DIRECTIVE
Retype the passage of the page text on joining tables in dplyr, from "As can be seen" up to and including "only in weight_join.".

PAGE TEXT

** begin **

As can be seen above, the Baiomys and Chaetodipus genera are common between the two tables. Dipodomys only occurs in hindfoot_length_join and Perognathus only in weight_join.

Joining of tables is done using the mutating join functions in dplyr documentation. All of join functions take three arguments, two table names (the tables to join, the left-hand side and right-hand side) and a common key defined in by =. Here we look at the four most commonly used join functions, which are illustrated in the image below.

  1. left-join. This joins matching rows from the right-hand side table to the left-hand side table.
  2. right_join. This joins matching rows from the left-hand side table to the right-hand side table.
  3. inner_join. This retains only rows that occur in both tables.
  4. full_join. This retains all values from all rows.

In this case we want to join the data by genus, so we use by = genus as the common key.


Customisation of plots

Though the default visualisation of ggplot2 plots is already at a good standard, there are several ways one can improve even further the visualisations.

** end **

SUPPLIED INFORMATION
** begin **

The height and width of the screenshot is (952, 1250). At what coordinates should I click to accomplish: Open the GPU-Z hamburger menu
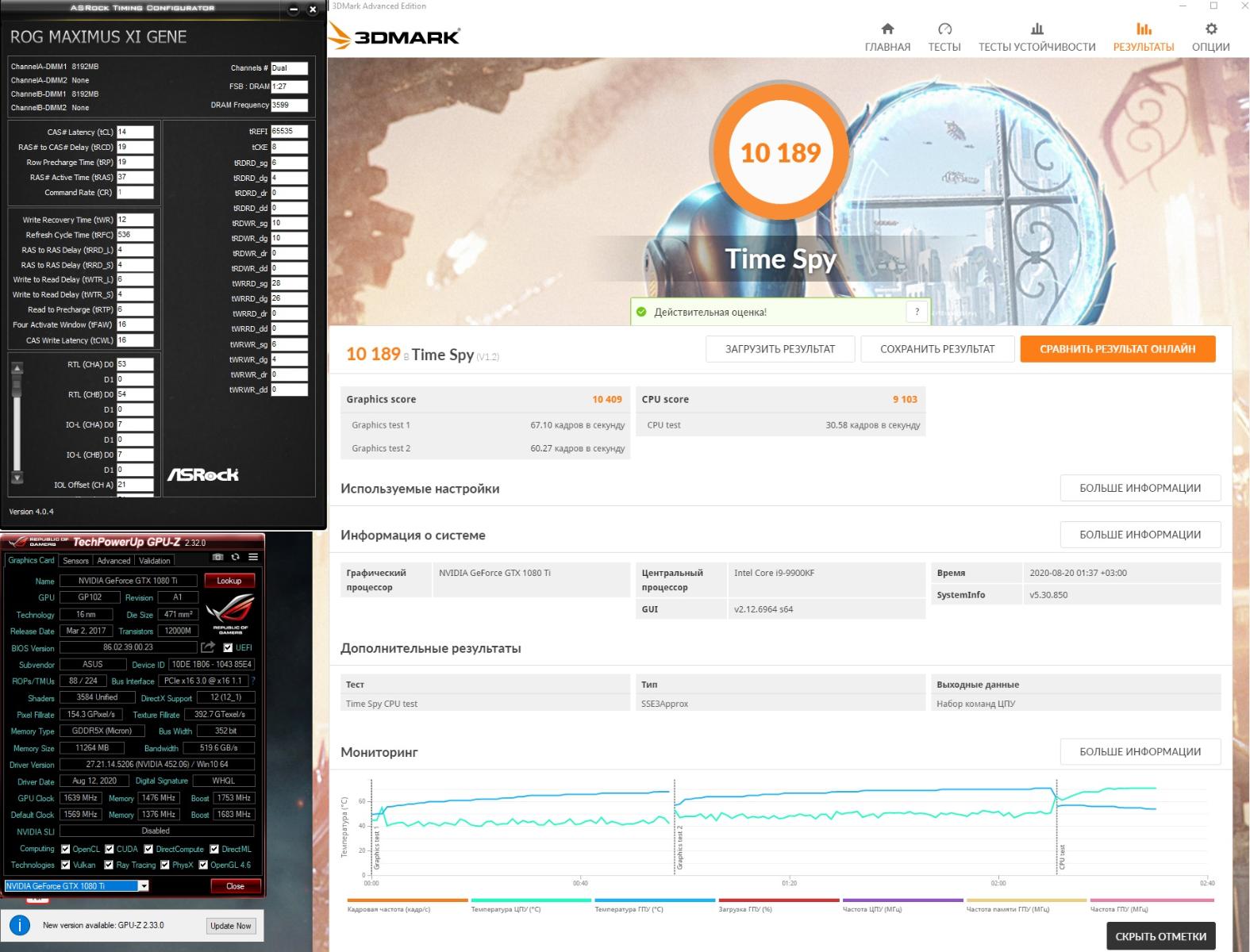click(x=253, y=557)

** end **

RESULT
As can be seen above, the Baiomys and Chaetodipus genera are common between the two tables. Dipodomys only occurs in hindfoot_length_join and Perognathus only in weight_join.